So, after putting the ped off on starting DD's vaxes, her 6m appt. arrived yesterday. I still wasn't finished reading my books and wasn't ready to start yet. Read all this stuff below and LMK WDYT, as well as any other info. you can provide:
-I had decided that we would give HiB now because it seems to be a deadly disease that affects babies her age-2y. I just haven't finished reading about the side effects of the vax. Any insight?
-I also decided the only other vax we'd do now was the pertussis. However, the ped. says it's not available as pertussis only, but has to be the whole DTaP. He says neither the T nor the P can work w/o some elements of the D (something about binding proteins w/ the diptheria...I couldn't keep up in my notes.) This true? I really have to give the whole shebang to get the whooping cough vax?
-He agreed that those were the 2 vaxxes he'd feel "nervous" about us skipping (I don't care about what makes him nervous, FYI--I'm basing this on my reading), but also suggested the Pneumococcal. The WHAT?!?! Now, I know what it is--I had to be vaxed for a version of it after having my spleen removed (I didn't know it at the time and now will just watch for fevers instead). He didn't seem dead-set on this one being necessary and said it's only been in the last 5 yrs. that it's been a part of the reg. routine. There's nothing about this even mentioned in the books I've read. Anyone know enough about it to give me the basics on it? What is it? How's it made? Any ingredients in it that raise eyebrows? Side effects of it? Why does DD need it? What'll happen if she gets the virus/is it deadly?
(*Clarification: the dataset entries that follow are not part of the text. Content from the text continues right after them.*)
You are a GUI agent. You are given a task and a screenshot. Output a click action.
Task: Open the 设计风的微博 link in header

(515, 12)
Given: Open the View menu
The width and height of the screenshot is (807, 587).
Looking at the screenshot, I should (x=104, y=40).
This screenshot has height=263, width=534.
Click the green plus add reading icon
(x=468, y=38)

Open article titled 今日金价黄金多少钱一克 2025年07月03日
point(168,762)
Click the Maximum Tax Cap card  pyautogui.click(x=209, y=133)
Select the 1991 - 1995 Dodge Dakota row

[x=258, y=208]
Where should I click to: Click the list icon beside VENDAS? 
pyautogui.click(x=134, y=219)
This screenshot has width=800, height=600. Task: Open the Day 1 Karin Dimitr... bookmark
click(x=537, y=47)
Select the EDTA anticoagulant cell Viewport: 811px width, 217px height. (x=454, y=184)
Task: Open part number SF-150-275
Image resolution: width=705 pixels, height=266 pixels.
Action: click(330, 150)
-What can I do to prep DD for her shots? The nurse suggested Tylenol, but she's never had anything foreign in her body thus far--seems Tylenol isn't in line w/ trying to be as natural as possible. What did you do?
-Can I BF her while she gets her shots? (I know I CAN, but I mean, do you think this'll help?)
-What should I look out for after she has her DTaP and HiB?
-The ped thought it was important that she get at least 2 rounds of the above before winter came, when the virus' are most prevalent. That means I have to come back next week to do them, then 2m thereafter. Sound about right to you??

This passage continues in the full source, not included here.